St. Louis Blues (avec Bessie Smith, 1925) Armstrong n’est pas le chanteur principal ici : la voix est celle de Bessie Smith, la “Impératrice du Blues”.Sa trompette ajoute des contrechants subtils qui dialoguent avec sa voix, apportant une intensité dramatique.C’est un exemple clair de la fusion entre blues traditionnel et jazz naissant.
Heebie Jeebies (1926) Célèbre pour avoir popularisé le scat. La légende veut qu’Armstrong ait improvisé le passage scat parce qu’il avait laissé tomber sa feuille de paroles.Le morceau respire la joie et l’énergie, et montre Armstrong comme innovateur vocal autant qu’instrumental.C’est aussi un excellent exemple de la transition du collectif vers le soliste dans le jazz.
Cornet Chop Suey (1926) Pièce instrumentale qui met en avant la virtuosité d’Armstrong. Les solos de cornet sont flamboyants, pleins d’énergie et de syncopes rythmiques. Un moment où Armstrong affirme son rôle de soliste star dans le jazz.
Gut Bucket Blues (1925) Enregistrement des premiers Hot Five. Armstrong y présente ses partenaires en solo, un peu comme un "appel des musiciens".Il introduit un ton humoristique, presque théâtral, annonçant sa personnalité de showman.
Skid-Dat-De-Dat (1926) Un autre morceau où Armstrong expérimente le chant scat, le transformant en instrument de pur swing.On y retrouve une grande spontanéité et un sens rythmique unique.
Georgia Grind (1926) Pièce marquée par le blues et l’influence du vaudeville. Armstrong y combine un chant expressif et des interventions instrumentales précises.
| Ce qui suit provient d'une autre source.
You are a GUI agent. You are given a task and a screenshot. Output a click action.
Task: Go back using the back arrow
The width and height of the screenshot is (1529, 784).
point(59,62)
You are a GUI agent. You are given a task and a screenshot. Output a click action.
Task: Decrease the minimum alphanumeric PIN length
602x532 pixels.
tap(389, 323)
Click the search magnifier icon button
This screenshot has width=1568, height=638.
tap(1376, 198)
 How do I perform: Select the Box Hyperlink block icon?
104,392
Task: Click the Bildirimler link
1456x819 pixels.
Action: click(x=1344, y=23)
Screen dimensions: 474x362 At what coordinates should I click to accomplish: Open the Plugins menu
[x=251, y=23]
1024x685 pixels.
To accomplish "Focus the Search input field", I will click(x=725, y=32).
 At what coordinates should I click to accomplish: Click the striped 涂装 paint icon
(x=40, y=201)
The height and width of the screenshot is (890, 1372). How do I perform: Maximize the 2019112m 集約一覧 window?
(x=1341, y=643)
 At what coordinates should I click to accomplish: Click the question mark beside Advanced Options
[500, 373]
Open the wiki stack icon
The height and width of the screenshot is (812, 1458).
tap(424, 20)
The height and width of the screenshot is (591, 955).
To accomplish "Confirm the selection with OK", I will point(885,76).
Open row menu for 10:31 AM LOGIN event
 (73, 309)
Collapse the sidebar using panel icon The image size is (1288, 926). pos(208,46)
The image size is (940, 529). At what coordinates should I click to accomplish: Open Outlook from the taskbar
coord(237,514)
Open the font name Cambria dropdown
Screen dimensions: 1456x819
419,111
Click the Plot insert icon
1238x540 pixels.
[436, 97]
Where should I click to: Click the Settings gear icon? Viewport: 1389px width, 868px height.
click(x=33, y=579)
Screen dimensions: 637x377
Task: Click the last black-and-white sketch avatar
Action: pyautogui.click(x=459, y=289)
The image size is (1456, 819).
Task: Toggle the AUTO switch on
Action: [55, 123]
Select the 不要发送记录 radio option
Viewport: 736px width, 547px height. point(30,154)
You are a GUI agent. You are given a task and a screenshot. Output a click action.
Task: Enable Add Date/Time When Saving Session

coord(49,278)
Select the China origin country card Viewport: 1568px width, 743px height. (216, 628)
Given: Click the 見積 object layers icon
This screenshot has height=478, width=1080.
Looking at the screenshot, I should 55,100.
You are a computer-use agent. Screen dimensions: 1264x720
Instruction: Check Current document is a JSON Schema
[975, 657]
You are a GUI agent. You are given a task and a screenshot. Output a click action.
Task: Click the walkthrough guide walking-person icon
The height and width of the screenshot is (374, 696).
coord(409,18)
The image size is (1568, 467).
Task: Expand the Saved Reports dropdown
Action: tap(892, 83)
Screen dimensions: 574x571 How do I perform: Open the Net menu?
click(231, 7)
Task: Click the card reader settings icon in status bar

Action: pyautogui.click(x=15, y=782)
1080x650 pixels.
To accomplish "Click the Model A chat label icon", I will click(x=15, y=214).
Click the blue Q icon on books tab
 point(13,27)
Drop That Sack (1926–27) Titre plus léger, au parfum de ragtime.Ici, Armstrong montre sa capacité à adapter son jeu à des morceaux plus festifs et humoristiques.
I’m Not Rough (1927) Un blues énergique avec une alternance chant / trompette. Armstrong y montre toute la puissance émotionnelle de sa voix, proche d’un sermon gospel.
Once in a While (1927) Une ballade où Armstrong démontre qu’il peut aussi être lyrique et tendre. La trompette brille par ses phrasés longs et expressifs, annonçant le jazz plus “romantique” des décennies suivantes.
Big Butter and Egg Man (1926) Chanté en duo avec May Alix. Un des morceaux les plus connus de cette période : Armstrong y déploie un solo d’une élégance et d’une assurance inouïes.C’est souvent cité comme le moment où Armstrong devient incontestablement le premier grand soliste du jazz.
Sings the Blues est un témoignage essentiel du moment où Louis Armstrong a redéfini le jazz. Plus qu’un simple album de chansons, c’est une pierre angulaire de l’histoire de la musique moderne. Malgré la qualité sonore datée, l’intensité et la fraîcheur des interprétations continuent de fasciner près d’un siècle plus tard.